What Non-Executive Directors can do to ensure that the right actions are taken following consideration of information?

  • Make sure that you are presented with information that allows you to assess whether actions that have been identified previously have been effectively implemented. This will depend on there being an effective way of tracking the actions (including linked actions) that are identified.
  • Monitoring engagement with stakeholders and how this has influenced actions and evaluation of the impact of actions on priority outcomes.
  • Consider whether the actions taken have addressed the need to have a 'whole-system' focus.

The Board should consider the benefits of an integrated overview within and between Governance processes/committees. Non Executive Directors have a central role in identifying interdependencies across actions or any themes in respect of approach to change, culture, values, leadership or factors.

Improvement Focused Governance Cycle

This could involve a review of themes in information being presented, actions being identified and processes that are being monitored. This could involve the monitoring of themes within the work of a committee.

For example, a Clinical Governance Committee (or equivalent) may consider a range of approaches being taken to improve patient safety and want to comment on the successes in staff engagement or leadership that they would like to encourage and support within another area.

An Information Governance Committee might have identified that resources are being mentioned as contributory to meeting statutory deadlines in both Health Records and Freedom of Information support services and ask for actions to be considered to develop and test a more efficient streamlined support process.

Information on impact will often be reported in dashboards.
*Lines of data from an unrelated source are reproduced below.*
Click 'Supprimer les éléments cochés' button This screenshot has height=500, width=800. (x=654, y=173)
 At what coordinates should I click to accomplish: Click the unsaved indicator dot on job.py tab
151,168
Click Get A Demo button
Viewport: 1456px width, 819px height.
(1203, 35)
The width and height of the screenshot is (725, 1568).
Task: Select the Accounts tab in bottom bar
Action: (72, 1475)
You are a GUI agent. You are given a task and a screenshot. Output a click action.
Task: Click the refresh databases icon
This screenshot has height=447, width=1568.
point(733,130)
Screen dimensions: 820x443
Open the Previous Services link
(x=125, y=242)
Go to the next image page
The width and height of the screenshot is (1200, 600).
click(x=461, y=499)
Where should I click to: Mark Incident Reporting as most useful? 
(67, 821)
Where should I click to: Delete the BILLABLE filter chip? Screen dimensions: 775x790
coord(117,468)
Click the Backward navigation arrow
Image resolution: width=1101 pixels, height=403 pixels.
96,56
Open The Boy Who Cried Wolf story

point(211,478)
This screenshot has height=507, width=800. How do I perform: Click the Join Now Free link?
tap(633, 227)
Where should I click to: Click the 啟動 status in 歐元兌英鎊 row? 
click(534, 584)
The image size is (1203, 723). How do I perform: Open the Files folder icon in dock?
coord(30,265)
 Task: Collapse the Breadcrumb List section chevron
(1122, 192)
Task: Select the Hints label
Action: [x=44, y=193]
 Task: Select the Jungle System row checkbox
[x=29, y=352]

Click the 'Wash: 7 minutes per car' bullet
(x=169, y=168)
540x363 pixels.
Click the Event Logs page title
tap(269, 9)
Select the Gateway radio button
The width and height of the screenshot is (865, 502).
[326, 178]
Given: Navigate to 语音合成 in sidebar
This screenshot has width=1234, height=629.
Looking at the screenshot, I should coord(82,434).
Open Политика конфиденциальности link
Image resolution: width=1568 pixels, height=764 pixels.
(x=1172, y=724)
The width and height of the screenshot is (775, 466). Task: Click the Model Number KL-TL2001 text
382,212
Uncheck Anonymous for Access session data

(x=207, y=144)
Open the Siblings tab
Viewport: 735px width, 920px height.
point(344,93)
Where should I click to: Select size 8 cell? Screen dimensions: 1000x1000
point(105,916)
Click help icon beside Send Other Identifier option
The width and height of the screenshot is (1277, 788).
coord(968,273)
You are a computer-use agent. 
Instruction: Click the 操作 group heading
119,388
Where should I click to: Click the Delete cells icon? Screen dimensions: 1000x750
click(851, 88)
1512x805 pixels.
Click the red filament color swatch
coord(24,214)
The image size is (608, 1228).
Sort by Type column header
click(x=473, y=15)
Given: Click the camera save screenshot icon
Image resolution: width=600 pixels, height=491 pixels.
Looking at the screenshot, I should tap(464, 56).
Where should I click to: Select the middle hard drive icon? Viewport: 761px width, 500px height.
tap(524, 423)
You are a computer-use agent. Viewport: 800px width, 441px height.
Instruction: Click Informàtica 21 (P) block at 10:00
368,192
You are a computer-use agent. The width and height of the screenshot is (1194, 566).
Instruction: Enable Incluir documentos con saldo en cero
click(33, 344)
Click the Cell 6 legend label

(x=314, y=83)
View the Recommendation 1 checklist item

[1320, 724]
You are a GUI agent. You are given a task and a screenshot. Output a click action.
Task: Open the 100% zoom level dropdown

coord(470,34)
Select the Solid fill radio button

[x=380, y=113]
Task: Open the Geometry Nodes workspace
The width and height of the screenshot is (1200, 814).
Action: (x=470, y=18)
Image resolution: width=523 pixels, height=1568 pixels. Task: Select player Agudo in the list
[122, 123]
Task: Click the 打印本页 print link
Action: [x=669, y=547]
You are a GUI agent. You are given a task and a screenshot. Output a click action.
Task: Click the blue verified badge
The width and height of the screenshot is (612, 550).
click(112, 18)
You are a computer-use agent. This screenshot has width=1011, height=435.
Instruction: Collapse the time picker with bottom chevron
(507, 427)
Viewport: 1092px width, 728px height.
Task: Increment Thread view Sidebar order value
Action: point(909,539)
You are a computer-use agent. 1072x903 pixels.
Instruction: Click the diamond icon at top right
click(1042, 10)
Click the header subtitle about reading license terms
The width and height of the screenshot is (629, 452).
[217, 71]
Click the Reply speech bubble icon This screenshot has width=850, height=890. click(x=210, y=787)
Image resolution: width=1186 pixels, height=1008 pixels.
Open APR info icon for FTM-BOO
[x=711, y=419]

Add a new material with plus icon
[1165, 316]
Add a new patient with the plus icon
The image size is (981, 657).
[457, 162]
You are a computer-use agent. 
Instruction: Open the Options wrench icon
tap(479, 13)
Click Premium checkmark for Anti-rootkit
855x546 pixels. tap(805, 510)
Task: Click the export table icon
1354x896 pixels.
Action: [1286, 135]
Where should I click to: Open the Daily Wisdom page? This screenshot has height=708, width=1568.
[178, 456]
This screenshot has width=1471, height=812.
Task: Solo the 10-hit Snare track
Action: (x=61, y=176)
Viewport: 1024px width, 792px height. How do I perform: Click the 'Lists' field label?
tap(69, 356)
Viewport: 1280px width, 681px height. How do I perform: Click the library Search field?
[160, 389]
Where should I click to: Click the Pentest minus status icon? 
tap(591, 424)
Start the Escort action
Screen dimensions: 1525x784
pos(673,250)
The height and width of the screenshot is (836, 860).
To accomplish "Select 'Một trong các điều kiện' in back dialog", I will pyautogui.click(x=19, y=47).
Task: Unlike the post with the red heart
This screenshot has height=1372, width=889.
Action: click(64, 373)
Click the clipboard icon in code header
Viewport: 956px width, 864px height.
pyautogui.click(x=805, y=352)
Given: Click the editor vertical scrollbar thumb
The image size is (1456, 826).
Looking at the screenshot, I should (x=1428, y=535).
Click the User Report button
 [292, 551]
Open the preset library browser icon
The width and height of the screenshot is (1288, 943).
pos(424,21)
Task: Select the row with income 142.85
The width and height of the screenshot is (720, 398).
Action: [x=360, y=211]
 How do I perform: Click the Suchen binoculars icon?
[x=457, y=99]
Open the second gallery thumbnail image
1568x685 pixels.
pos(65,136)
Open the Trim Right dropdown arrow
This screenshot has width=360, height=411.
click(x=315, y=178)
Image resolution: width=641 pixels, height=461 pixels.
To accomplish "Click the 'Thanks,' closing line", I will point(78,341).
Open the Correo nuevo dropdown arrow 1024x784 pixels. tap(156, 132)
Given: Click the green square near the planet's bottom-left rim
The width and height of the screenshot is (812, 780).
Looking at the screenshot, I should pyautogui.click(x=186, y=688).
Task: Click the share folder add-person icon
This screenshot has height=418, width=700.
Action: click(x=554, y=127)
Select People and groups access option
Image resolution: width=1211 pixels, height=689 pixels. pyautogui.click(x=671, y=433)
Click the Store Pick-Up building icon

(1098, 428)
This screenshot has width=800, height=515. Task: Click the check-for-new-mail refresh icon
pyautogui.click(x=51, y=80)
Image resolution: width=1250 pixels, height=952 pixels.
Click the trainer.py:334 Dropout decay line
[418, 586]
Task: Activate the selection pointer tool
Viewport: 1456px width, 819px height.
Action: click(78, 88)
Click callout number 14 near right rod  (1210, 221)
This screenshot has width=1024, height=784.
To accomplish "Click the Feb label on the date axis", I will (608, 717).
These need to reflect the priority areas of focus. If actions that have been identified to support improvement are aligned with outcome and experience data then these will rightly feature in the dashboards being presented, supporting dialogue about the impact of the actions that have previously been agreed.

The following dashboards illustrate the importance of considering whether the right measures, measured right, are being presented. In the first example (Figure 1) the right measures are available for the purpose involved (safely flying a plane):

Are the measures presented appropriately for purpose?

Figure 1 - Right Measures for Purpose

Figure 1 - Right Measures for Purpose

Figure 2 - Wrong Measures for Purpose

Figure 2 - Wrong Measures for Purpose

If the measures chosen are not relevant to the agreed purpose then problems will arise in being able to evaluate whether aims are being achieved and, in the worst case, can actually lead to poor decisions and increased risk. By illustration of this point, figure 2 shows a plane dashboard populated by the wrong measures.

It is also possible to measure the right things but in ways that are less useful (see Figure 3).

Consider the dials in the pictures above but presented in a manner that is less than helpful for the purpose:

Figure 3 - Right measures presented less usefully

Figure 3 - Right measures presented less usefully

Source: https://inspguilfoyle.wordpress.com/2013/10/12/right-measures-measured-right/
Reprinted with permission.

What Non-Executive Directors can do to ensure that impact of previously agreed actions are reported against priorities

  • Are there arrangements to record, track and identify progress against individual actions?
  • Are the right measures being presented in the right way to determine the impact?
  • How could evidence of effectiveness across strategically linked actions be collated and presented to evidence the improvement focus of governance processes?